━━ MATERIAL TO PROCESS

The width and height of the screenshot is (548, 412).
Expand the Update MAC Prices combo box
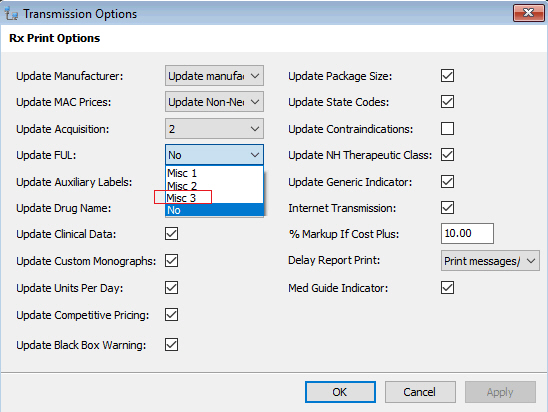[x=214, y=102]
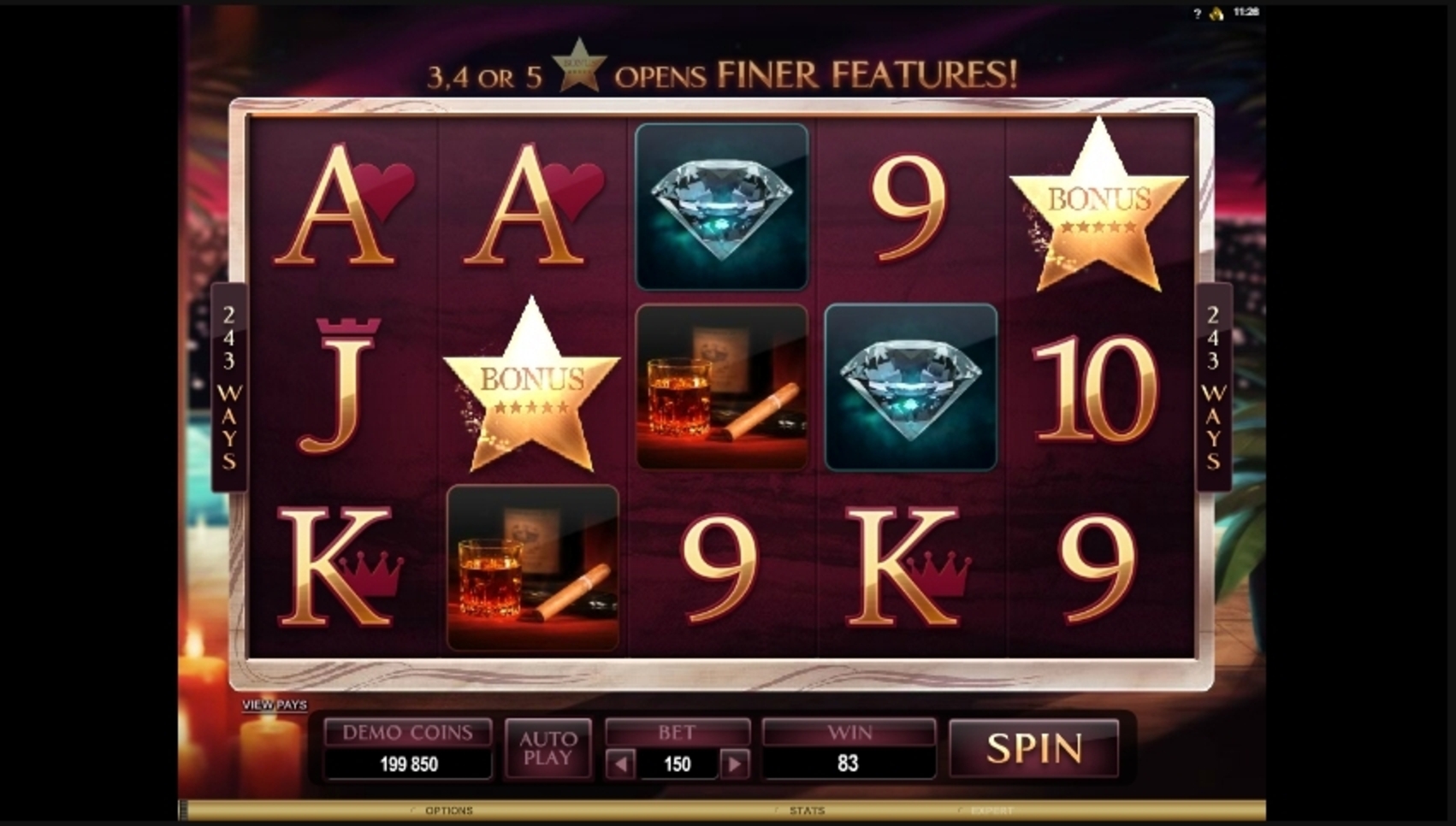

━━━━
━━ MATERIAL TO PROCESS

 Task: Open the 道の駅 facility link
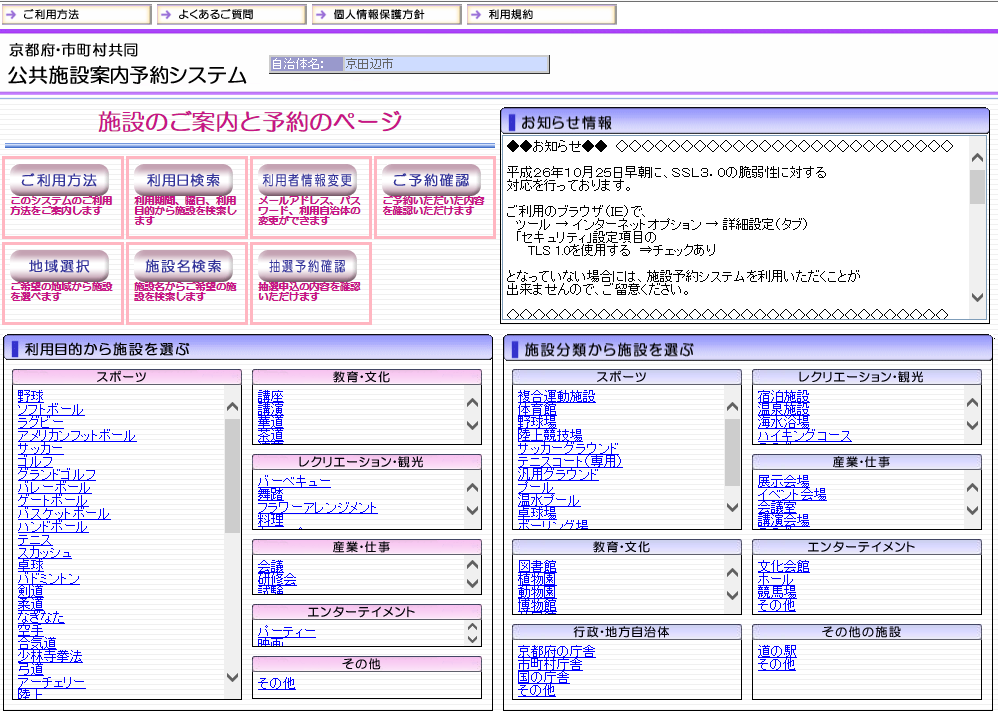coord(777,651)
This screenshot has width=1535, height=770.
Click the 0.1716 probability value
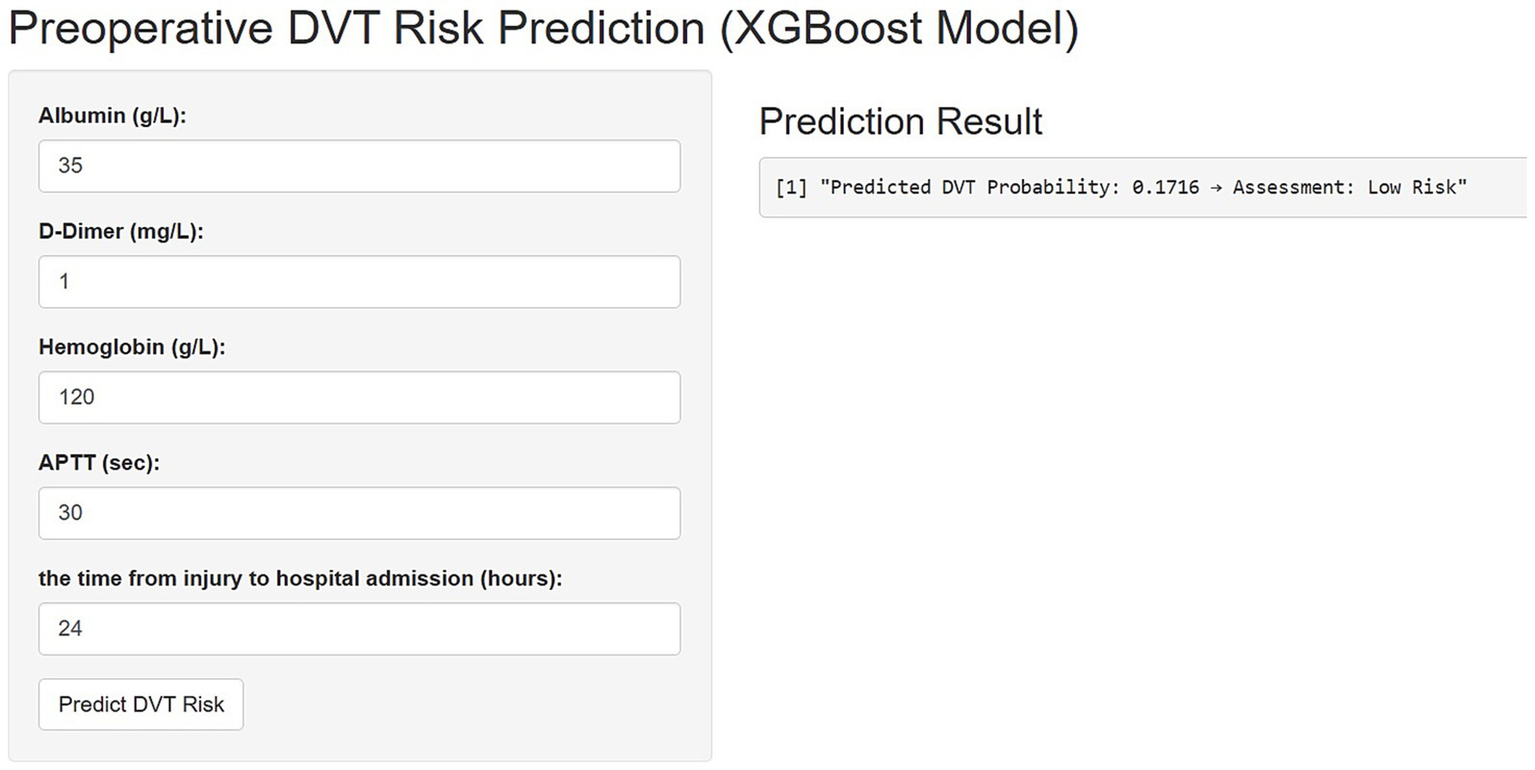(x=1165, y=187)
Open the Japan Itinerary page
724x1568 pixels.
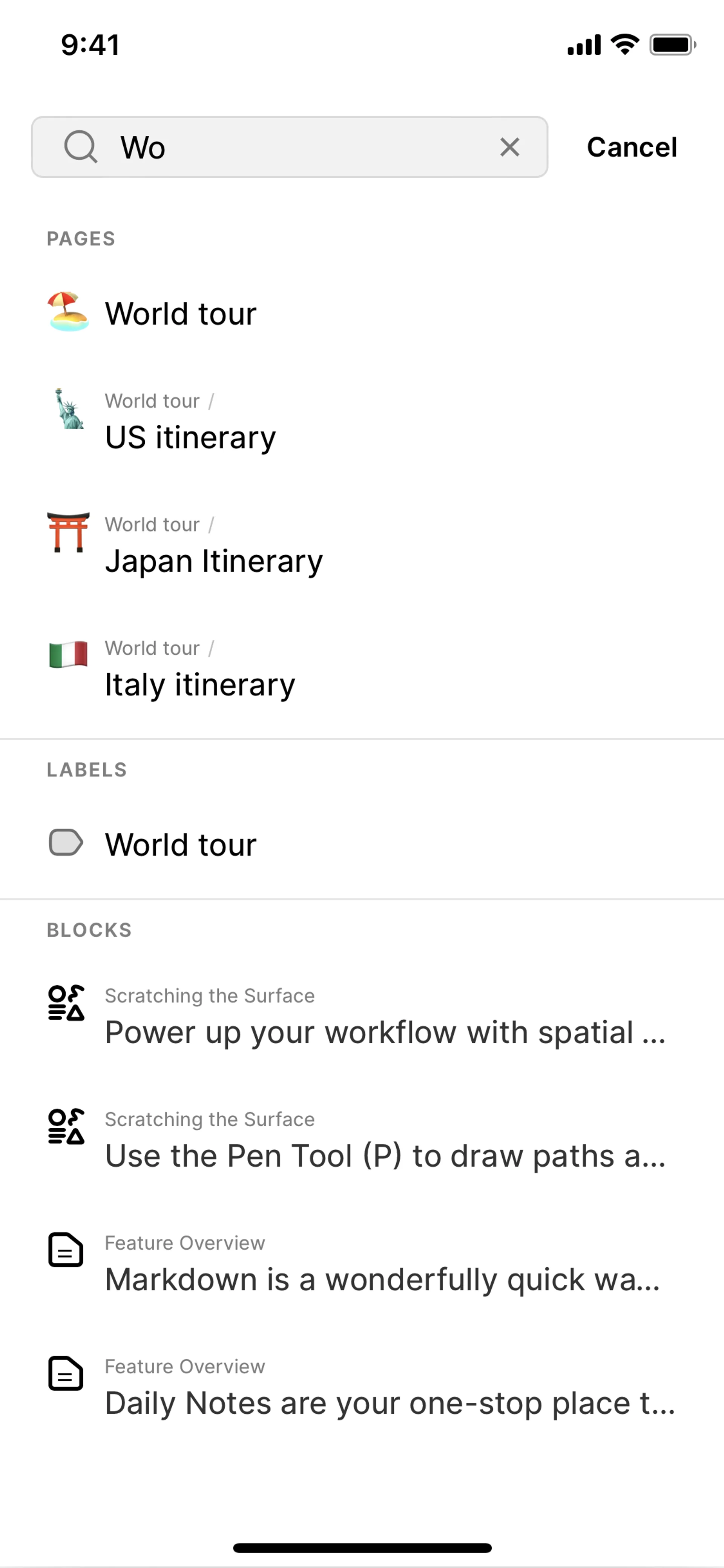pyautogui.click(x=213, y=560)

━━━━
━━ MATERIAL TO PROCESS

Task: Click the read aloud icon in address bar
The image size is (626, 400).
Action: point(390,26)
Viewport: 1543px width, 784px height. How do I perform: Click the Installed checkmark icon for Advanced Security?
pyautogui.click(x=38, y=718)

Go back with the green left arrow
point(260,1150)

━━━━

DIRECTIONS FOR THIS TASK => A single number is the answer: the number of lines in the entries that contain "screenshot".

SOLVED PROBLEM => 2